Forschung + Innovation
Radar von „Mars Express“ vor dem Einsatz

Die europäische Sonde „Mars Express“ hat in einem heiklen Manöver ihr hoch sensibles Radargerät zur Suche nach Wasser unter der Oberfläche des Roten Planeten entfaltet.

dpa PARIS. Die europäische Sonde „Mars Express“ hat in einem heiklen Manöver ihr hoch sensibles Radargerät zur Suche nach Wasser unter der Oberfläche des Roten Planeten entfaltet.
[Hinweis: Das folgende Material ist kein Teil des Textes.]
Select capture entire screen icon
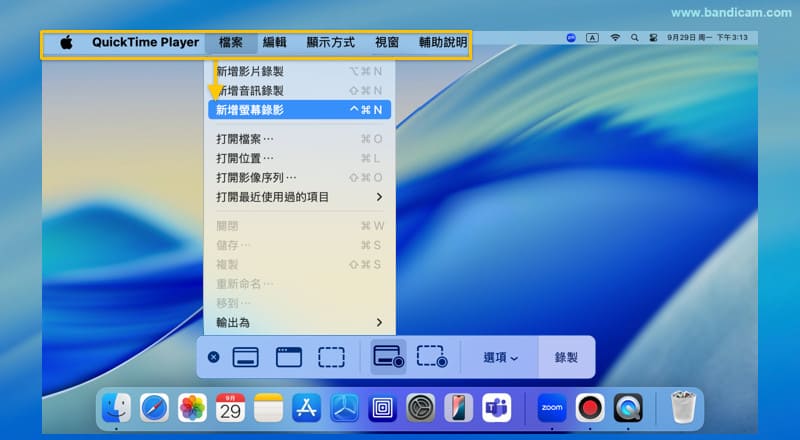Viewport: 800px width, 440px height. point(246,357)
Die etwa 20 Meter langen Antennen und der Ausleger des Radars Marsis seien seit Anfang Mai nach und nach in Position gebracht und getestet worden.
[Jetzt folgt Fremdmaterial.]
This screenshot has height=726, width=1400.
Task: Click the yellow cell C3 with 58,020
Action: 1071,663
Das teilte die Europäische Weltraumorganisation (Esa) am Mittwoch in Paris mit. Vom 4. Juli an könne das Radar wissenschaftlich eingesetzt werden. Bei vorangegangenen Simulationen war die Gefahr deutlich geworden, dass die Glasfiber-Antennen nicht einrasten, sondern zurückschnellen und damit die den Mars umkreisende Sonde beschädigen könnten. Mehrere Monate lang wurde das Manöver daraufhin im Jet Propulsion Laboratory der Nasa im kalifornischen Pasadena durchgespielt. Das europäische Raumfahrt-Kontrollzentrum Esoc in Darmstadt überwachte diese Tests.

Marsis (Mars Advanced Radar for Subsurface and Ionosphere Sounding Instrument) soll nicht nur nach Wasser als Grundlage für Leben unter der Mars-Oberfläche suchen, sondern auch die Ionosphäre des Planeten studieren. Der „Mars Express“ war im Juni 2003 gestartet worden und ging sechs Monate später in einer Umlaufbahn um den Roten Planeten. Mit dem Radar arbeiten jetzt alle Instrumente des „Mars Express“.